Visualizing US Presidential Elections

Scatter plot of popular votes by state in 1900I am a curious cat by nature, and a visual one at that, so back in 2012 I made a little scatter plot of the popular votes in the recent presidential election…

{ “tl;dr” : “ to 2012 elections” }

It was mildly interesting.  It showed which states favored which candidate and by how much.

A couple weekends ago, I noticed the project sitting incomplete on my shelf (A.K.A. ~/devel/R/) and decided to resurrect it.  I wanted to see the same type of charts for multiple years and with reference lines.  Besides the popular vote, there are other interesting columns too: percentage votes and electoral votes.
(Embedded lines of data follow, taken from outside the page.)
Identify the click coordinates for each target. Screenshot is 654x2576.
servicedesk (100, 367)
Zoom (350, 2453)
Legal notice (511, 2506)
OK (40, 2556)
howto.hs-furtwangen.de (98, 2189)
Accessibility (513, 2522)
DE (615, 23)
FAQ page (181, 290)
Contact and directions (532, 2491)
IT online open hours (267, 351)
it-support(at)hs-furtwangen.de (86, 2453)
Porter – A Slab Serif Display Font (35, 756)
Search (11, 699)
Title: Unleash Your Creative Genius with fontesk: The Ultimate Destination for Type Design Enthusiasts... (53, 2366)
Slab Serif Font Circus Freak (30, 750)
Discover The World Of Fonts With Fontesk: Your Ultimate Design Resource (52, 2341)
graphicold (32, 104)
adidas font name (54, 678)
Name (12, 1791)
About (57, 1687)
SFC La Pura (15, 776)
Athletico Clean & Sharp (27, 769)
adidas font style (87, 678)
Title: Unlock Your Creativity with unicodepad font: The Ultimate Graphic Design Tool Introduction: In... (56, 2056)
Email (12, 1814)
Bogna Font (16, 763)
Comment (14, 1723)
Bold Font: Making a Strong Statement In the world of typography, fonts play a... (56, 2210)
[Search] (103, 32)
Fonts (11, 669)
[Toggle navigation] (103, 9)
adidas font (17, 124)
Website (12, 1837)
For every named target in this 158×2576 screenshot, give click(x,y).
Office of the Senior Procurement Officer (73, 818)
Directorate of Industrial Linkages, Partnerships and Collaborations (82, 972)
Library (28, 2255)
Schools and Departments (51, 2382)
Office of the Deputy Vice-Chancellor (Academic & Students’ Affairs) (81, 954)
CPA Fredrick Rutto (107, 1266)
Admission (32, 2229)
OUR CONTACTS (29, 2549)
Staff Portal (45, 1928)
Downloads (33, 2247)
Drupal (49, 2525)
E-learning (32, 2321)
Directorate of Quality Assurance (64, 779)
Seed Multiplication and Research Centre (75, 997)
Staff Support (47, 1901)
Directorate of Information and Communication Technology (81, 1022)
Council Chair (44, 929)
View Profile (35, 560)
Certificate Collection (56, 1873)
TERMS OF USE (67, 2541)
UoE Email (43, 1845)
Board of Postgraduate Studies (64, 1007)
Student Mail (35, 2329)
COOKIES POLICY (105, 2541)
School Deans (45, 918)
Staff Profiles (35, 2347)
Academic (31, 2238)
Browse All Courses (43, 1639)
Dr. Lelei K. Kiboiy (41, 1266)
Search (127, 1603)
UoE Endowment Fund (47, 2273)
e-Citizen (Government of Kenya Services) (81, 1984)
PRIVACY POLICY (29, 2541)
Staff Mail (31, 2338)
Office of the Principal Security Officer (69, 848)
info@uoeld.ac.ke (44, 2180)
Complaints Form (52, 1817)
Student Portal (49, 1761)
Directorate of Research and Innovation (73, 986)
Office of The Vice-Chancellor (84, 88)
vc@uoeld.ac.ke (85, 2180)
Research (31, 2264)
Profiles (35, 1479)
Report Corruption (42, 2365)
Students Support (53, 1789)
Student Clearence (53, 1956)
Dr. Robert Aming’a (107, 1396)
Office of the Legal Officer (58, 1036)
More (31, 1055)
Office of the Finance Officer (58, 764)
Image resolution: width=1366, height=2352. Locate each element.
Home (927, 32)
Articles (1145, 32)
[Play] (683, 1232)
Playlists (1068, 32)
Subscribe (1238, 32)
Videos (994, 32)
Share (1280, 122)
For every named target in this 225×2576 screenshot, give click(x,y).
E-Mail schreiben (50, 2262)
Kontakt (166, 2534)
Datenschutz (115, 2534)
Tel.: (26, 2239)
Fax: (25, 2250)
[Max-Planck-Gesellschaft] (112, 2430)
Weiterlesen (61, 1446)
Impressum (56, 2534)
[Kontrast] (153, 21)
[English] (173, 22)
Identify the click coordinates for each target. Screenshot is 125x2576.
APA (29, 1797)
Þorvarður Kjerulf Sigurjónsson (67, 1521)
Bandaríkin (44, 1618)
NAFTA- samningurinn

Also, I desired to harvest and integrate other state facts for those years, like population, voter turnout, etc.

So I had my marching orders:

  1. Harvest the election data
  2. Process (sanitize) the election data
  3. Plot the election data


For #1 I initially had just copy-pasted the popular vote data for 1012, by hand, to a file.  But being a programmer, this type of manual drudgery is abhorrent.  I’m far too lazy for that.

So first I looked for available, friendly comma-separated-value files to just download and skip to step #2…  No luck.  Then I decided that I trusted the wikipedia sources and their relatively consistent tabular format.

Because it seemed like an interesting challenge, I tried to parse the raw wikipedia markup but nearly went (more) insane doing it.  Fortunately, I have used the handy Perl module HTML::TableExtractor to great success.  So a bit of LWP plus some caching logic and I was harvesting!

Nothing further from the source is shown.